_ABOUT THIS EXERCISE_
Write the data below out again in full, exactly as shown.
*** EXTRACTED RECORDS
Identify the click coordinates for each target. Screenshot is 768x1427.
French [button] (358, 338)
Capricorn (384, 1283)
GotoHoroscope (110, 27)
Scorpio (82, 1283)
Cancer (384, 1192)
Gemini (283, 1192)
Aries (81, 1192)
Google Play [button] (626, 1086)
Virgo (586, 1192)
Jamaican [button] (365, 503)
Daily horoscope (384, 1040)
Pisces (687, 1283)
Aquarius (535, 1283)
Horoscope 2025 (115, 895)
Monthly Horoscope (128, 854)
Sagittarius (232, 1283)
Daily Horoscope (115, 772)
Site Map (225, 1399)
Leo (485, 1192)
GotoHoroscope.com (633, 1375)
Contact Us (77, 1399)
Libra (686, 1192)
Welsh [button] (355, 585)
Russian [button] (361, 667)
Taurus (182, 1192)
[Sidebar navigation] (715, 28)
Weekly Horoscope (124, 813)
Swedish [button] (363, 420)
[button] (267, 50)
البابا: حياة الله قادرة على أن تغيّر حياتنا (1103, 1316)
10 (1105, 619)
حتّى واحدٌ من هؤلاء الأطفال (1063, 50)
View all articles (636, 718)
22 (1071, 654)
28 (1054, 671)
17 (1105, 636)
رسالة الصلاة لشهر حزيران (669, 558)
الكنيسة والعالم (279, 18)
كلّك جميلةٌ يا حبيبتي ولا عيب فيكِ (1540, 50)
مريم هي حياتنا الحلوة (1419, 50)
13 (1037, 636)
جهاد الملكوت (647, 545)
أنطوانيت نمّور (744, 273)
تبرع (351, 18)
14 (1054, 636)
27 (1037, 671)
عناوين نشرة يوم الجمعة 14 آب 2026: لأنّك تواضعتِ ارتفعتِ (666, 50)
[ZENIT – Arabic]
******
_ANSWER BELOW_
Identify the click coordinates for each target. Screenshot is 768x1427.
French [button] (358, 338)
Capricorn (384, 1283)
GotoHoroscope (110, 27)
Scorpio (82, 1283)
Cancer (384, 1192)
Gemini (283, 1192)
Aries (81, 1192)
Google Play [button] (626, 1086)
Virgo (586, 1192)
Jamaican [button] (365, 503)
Daily horoscope (384, 1040)
Pisces (687, 1283)
Aquarius (535, 1283)
Horoscope 2025 (115, 895)
Monthly Horoscope (128, 854)
Sagittarius (232, 1283)
Daily Horoscope (115, 772)
Site Map (225, 1399)
Leo (485, 1192)
GotoHoroscope.com (633, 1375)
Contact Us (77, 1399)
Libra (686, 1192)
Welsh [button] (355, 585)
Russian [button] (361, 667)
Taurus (182, 1192)
[Sidebar navigation] (715, 28)
Weekly Horoscope (124, 813)
Swedish [button] (363, 420)
[button] (267, 50)
البابا: حياة الله قادرة على أن تغيّر حياتنا (1103, 1316)
10 (1105, 619)
حتّى واحدٌ من هؤلاء الأطفال (1063, 50)
View all articles (636, 718)
22 (1071, 654)
28 (1054, 671)
17 (1105, 636)
رسالة الصلاة لشهر حزيران (669, 558)
الكنيسة والعالم (279, 18)
كلّك جميلةٌ يا حبيبتي ولا عيب فيكِ (1540, 50)
مريم هي حياتنا الحلوة (1419, 50)
13 (1037, 636)
جهاد الملكوت (647, 545)
أنطوانيت نمّور (744, 273)
تبرع (351, 18)
14 (1054, 636)
27 (1037, 671)
عناوين نشرة يوم الجمعة 14 آب 2026: لأنّك تواضعتِ ارتفعتِ (666, 50)
[ZENIT – Arabic]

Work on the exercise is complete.